__TASK ITEM__
Transcribe every record verbatim; no pictures.

__Collection entries__
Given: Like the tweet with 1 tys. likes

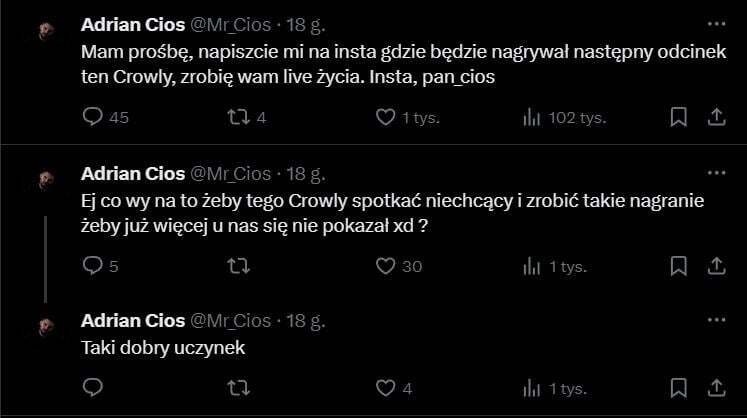Looking at the screenshot, I should click(x=385, y=117).
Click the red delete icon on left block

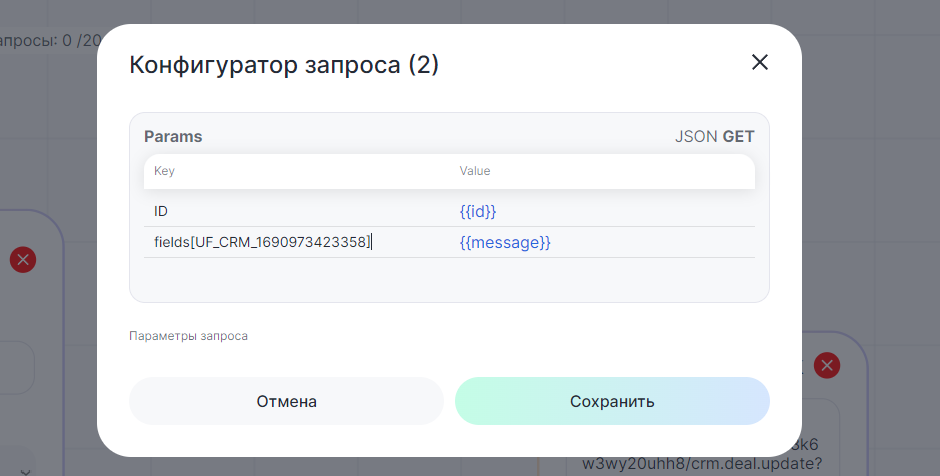(23, 260)
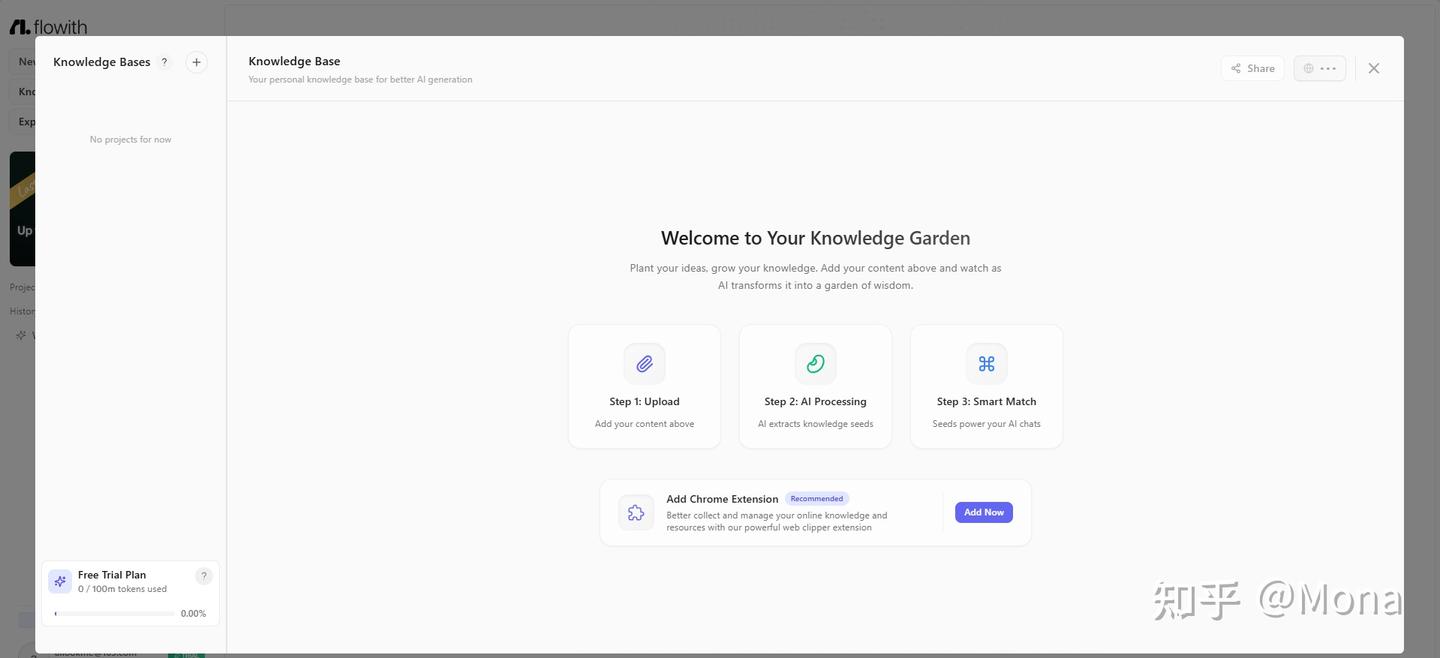The image size is (1440, 658).
Task: Click the Knowledge Base header title
Action: [294, 61]
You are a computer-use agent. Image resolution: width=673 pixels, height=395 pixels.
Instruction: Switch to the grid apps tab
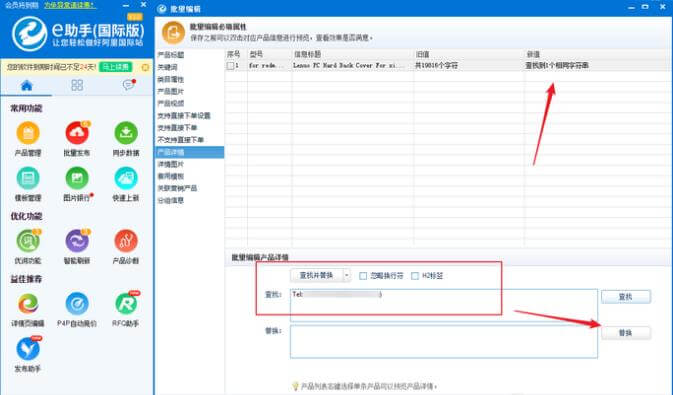(x=77, y=85)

__ANSWER FOR THE TASK__
Given: Like the tweet with 1 tys. likes

Looking at the screenshot, I should click(x=385, y=117).
Click the red delete icon on left block

(23, 260)
The image size is (1440, 658).
Task: Click the Knowledge Base header title
Action: [294, 61]
You are a computer-use agent. Image resolution: width=673 pixels, height=395 pixels.
Instruction: Switch to the grid apps tab
(x=77, y=85)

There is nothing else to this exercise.